En definitiva, decir que alguien o algo está «en riesgo» constituye un mecanismo de control social, pues, para evitar ser estigmatizados o sufrir las situaciones que describen esos riesgos, intentamos ser y hacer todo de modo de acercarnos a los futuros deseados que las distintas disciplinas definen. Así entonces, podemos afirmar que el dispositivo del riesgo nos constituye como sujetos, ya sea como personas, colectivos o sociedades.

El negocio del riesgo

Como nadie quiere correr ningún riesgo, todos nos las arreglamos para encontrar la forma de evitarlos o contrarrestarlos. Es como una obligación, una necesidad ineludible. Y como la necesidad es el fundamento del consumo, pues, sucede que finalmente el riesgo es un factor que puede generar mucha riqueza a través de las diferentes prestaciones, productos o servicios que ofrecen seguridad...en todas sus facetas.

Para evitar riesgos fisiológicos o de salud, nos ofrecen alimentos cada vez más sanos y nutritivos, gimnasios y técnicas corporales, masajes, cremas, medicamentos, exhaustivos análisis, intervenciones quirúrgicas o sofisticadas terapias; ante el riesgo de accidentes de tránsito, nos venden seguros de vida, airbags, cascos, frenos ABS, GPSs que hablan, coches totalmente equipados; ante el riesgo de la delincuencia, compramos cámaras de seguridad, armas, guardias privados. Ante el riesgo nuclear, ejercemos presiones políticas y económicas, industria armamentista, guerras injustificadas…

En cada uno de estos sectores existen enormes compañías –muchas de ellas, transnacionales- que sacan suculentos dividendos por ofrecer seguridad.
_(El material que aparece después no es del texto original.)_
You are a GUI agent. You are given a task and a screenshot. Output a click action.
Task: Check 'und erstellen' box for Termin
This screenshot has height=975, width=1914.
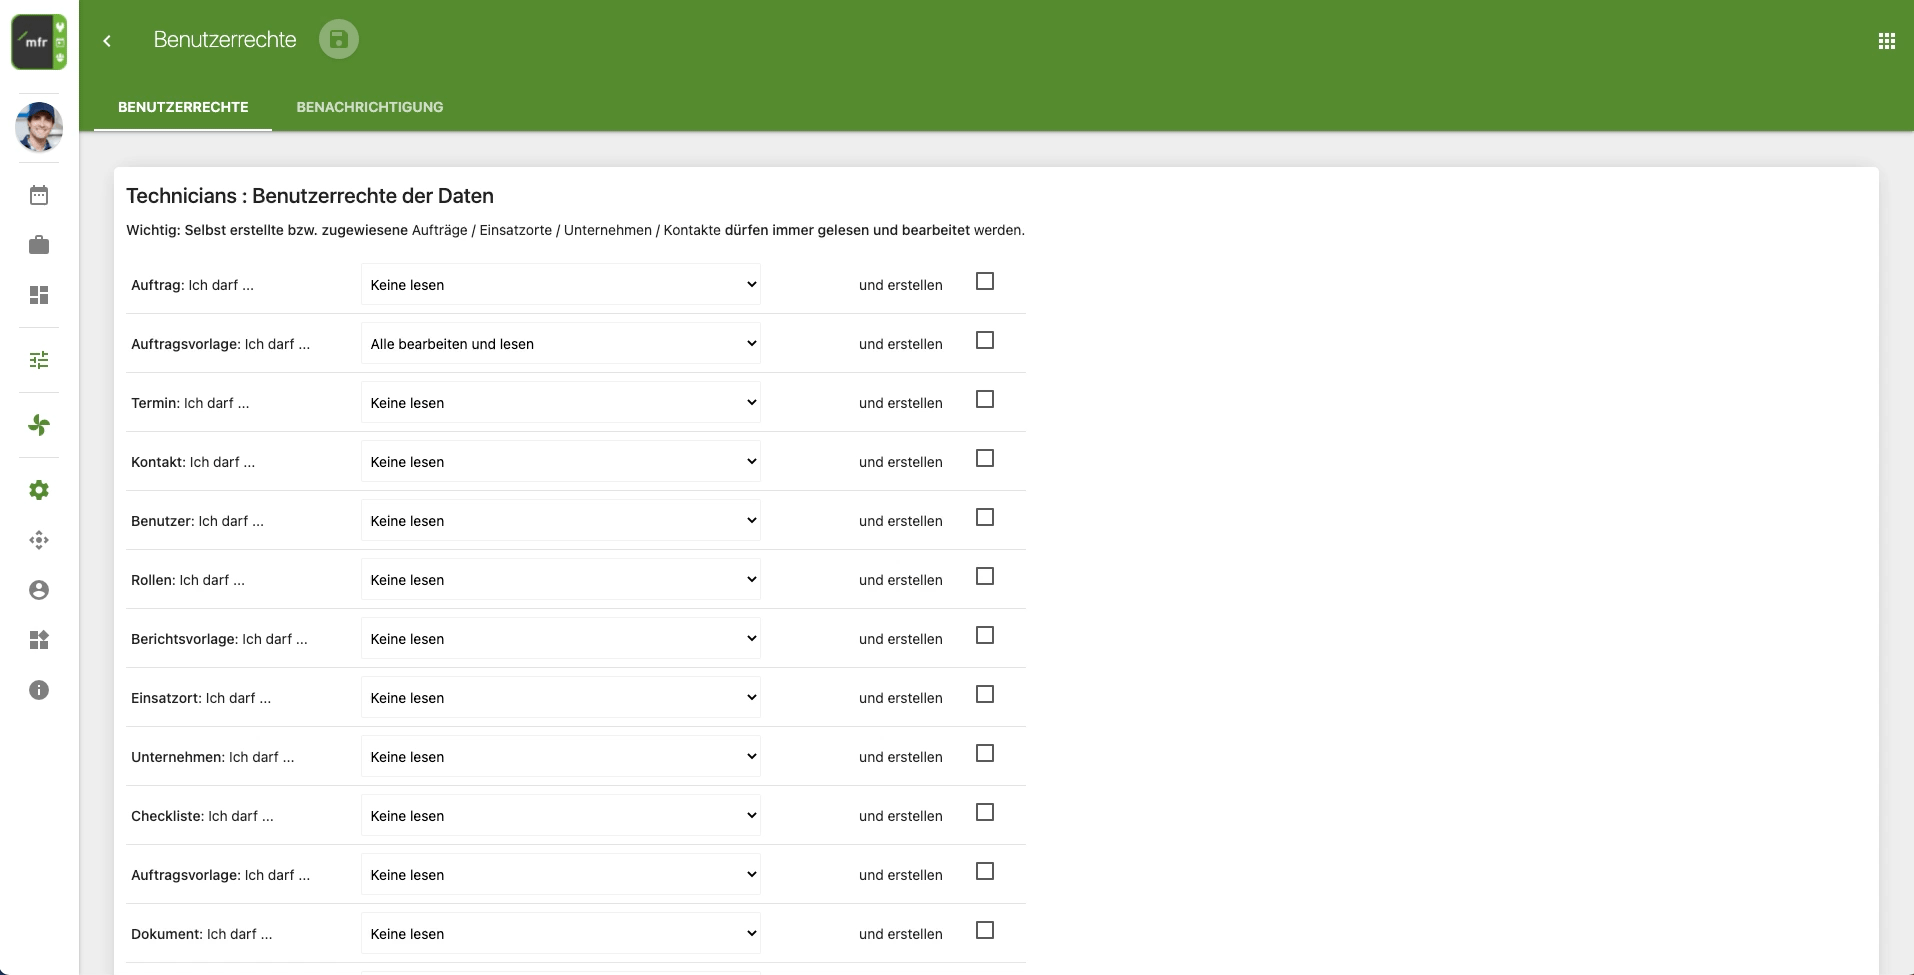985,400
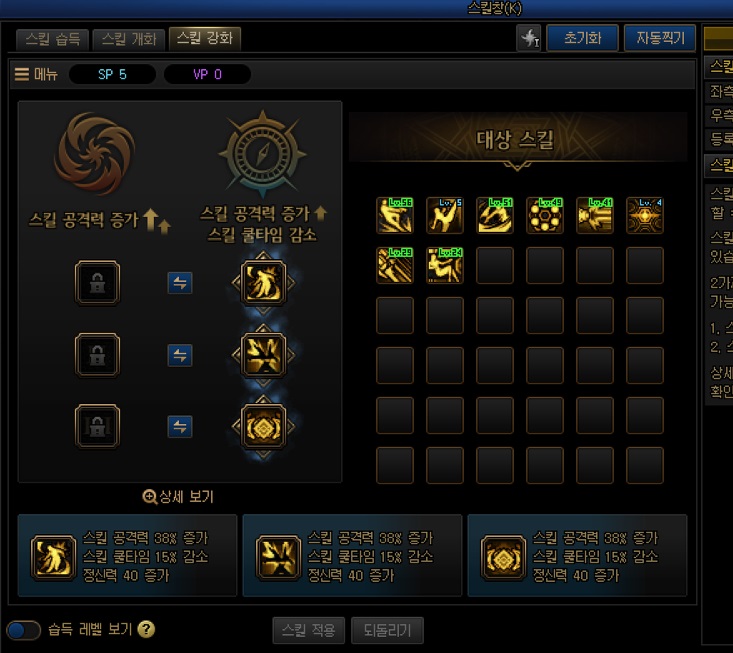This screenshot has height=653, width=733.
Task: Click the star icon beside 초기화
Action: click(x=529, y=38)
Son ellas, mejor dicho, sus dueños o accionistas, los principales beneficiados gracias al dispositivo del riesgo, por tanto, quienes están más interesados de que éste siga etiquetando, vulnerabilizando y justificando la intervención.

Arriesgados

Pese a esto, hay quienes optan o simplemente actúan sin tomar en cuenta todas estas advertencias, ya sea, porque no las conocen o no las entienden, o bien, como una forma de «llevar la contra», de rebelarse contra la autoridad o el poder.

Para quienes sí las toman en cuenta, los que no, actúan con imprudencia o temeridad, por ejemplo cuando conducen un coche, en su forma de alimentarse o sus hábitos de higiene, en sus prácticas sexuales o en el lenguaje que utilizan… lo mismo ocurre a un nivel macrosocial, entre gobiernos o instituciones internacionales, las cuales, por cierto, es poco probable que desconozcan una información; más bien es factible pensar que en ocasiones optan por hacer como si no la conociesen, o incluso que la manipulen, para conseguir sus propósitos.

Desde una perspectiva realista es posible sostener que toda la vida, en sí misma constituye un riesgo, pues pocas cosas dependen únicamente de cada uno. Pero eso no significa que nos libramos de la responsabilidad de las cosas que nos suceden, al contrario; es precisamente por ello que se hace más necesario estar atentos y conscientes de las consecuencias y efectos de las decisiones que tomamos, de las cosas que hacemos y de las palabras que decimos, pues es a través de ellas que se construyen las trayectorias que finalmente vivimos.

Probablemente la solución no esté ni en la queja ante el control social que se ejerce a través del dispositivo del riesgo ni en la realista ultraresponsabilización personal, sino en un punto de equilibrio que sea capaz de reconocer cuánto de determinismo y cuánto de responsabilidad personal hay en cada situación que vivimos. Después de todo, como siempre, la polarización de visiones no conduce a nada.

En suma, el riesgo –y su dispositivo de funcionamiento- es una de esas palabras que nos construyen como personas, como sociedades y cómo lo hace, pues, haciéndonos cada vez más conscientes, racionales, pero al mismo tiempo, paranoicos, perseguidos, intranquilos. Así somos, gracias a los temores –afortunadamente controlados- que las distintas disciplinas nos han grabado en la memoria, la conciencia, con su bombardeo de información.